Thursday, August 21, 2014

What Is Odd Cell-Like Structure in Mars Nakhla Meteorite?

Scanning electron microscope image of a mysterious oval structure in the Nakhla Mars meteorite.

Credit: Elias Chatzitheodoridis, Sarah Haigh and Ian Lyon

Scientists have found a strange structure resembling a microbial cell inside a Martian meteorite, but they're not claiming that it's evidence of Red Planet life.

The researchers discovered the microscopic oval object within the Nakhla Mars meteorite, which fell to Earth in Egypt in 1911.

While the structure's appearance is intriguing, it most likely formed as a result of geological rather than biological processes, team members said.

"The consideration of possible biotic scenarios for the origin of the ovoid structure in Nakhla currently lacks any sort of compelling evidence," the scientists write in a new study published this month in the journal Astrobiology.

"Therefore, based on the available data that we have obtained on the nature of this conspicuous ovoid structure in Nakhla, we conclude that the most reasonable explanation for its origin is that it formed through abiotic processes."

Cell-Like Structure
The hollow ovoid is about 80 microns long by 60 microns wide, researchers said, far larger than most terrestrial bacteria but in the normal size range for eukaryotic Earth microbes (single-celled organisms that possess nuclei and other membrane-bound interior "organelles").

The study team is confident that the object is native to the sample and not the result of terrestrial contamination.

The scientists studied the structure using a number of different techniques, including electron microscopy, X-ray analysis and mass spectrometry.

This work revealed that the ovoid is composed of iron-rich clay and contains a number of other minerals.

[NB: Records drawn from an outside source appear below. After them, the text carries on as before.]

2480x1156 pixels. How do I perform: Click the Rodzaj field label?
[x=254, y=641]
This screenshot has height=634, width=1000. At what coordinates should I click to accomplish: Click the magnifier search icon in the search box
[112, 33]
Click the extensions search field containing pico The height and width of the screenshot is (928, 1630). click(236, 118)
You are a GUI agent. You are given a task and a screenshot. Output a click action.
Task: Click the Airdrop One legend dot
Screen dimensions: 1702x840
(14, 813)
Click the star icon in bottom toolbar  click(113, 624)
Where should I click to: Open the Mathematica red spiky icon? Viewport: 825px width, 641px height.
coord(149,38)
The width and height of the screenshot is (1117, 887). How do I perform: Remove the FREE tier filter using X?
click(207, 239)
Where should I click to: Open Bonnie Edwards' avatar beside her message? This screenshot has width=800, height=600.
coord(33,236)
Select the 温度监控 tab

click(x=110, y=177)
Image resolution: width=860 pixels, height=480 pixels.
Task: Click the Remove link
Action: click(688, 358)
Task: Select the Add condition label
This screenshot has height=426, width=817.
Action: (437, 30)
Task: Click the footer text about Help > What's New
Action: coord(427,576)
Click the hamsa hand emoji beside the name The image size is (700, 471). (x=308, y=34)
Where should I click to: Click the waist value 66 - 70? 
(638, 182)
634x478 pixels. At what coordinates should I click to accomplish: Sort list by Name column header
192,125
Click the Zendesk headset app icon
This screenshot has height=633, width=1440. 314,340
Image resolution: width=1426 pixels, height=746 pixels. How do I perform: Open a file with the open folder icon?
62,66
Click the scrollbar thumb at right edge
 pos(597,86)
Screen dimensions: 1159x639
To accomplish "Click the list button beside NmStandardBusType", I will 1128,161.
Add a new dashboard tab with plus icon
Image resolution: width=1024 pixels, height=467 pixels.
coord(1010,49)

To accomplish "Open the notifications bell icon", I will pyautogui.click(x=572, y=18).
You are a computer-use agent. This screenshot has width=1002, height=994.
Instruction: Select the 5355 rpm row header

The researchers run through a number of possible formation scenarios in the new study, eventually concluding that the ovoid most likely formed when materials partially filled in a pre-existing vesicle, a vapour bubble, for example, in the rock.

Transmitted light photomicrograph of an oval structure (center) in the Mars meteorite known as Nakhla. 

There is no evidence that the ovoid is a sign of Martian life, researchers say.

Credit: Elias Chatzitheodoridis, Sarah Haigh and Ian Lyon

But this supposition doesn't rule out the possibility that Martian lifeforms had something to do with the structure, team members said.

"Despite the extremely biomorphic overall shape of the ovoid, it is highly unlikely that it itself was an organism," said lead author Elias Chatzitheodoridis, of the National Technical University (NTUA) of Athens in Greece.

"However, it could have been formed directly by micro-organisms, or it could trap organic material that came from elsewhere," Chatzitheodoridis told reporters.

"That the ovoid is hollow means that there is enough space to accommodate colonies of microorganisms."

Making a firm link to Mars life would require further study and further discoveries, he added.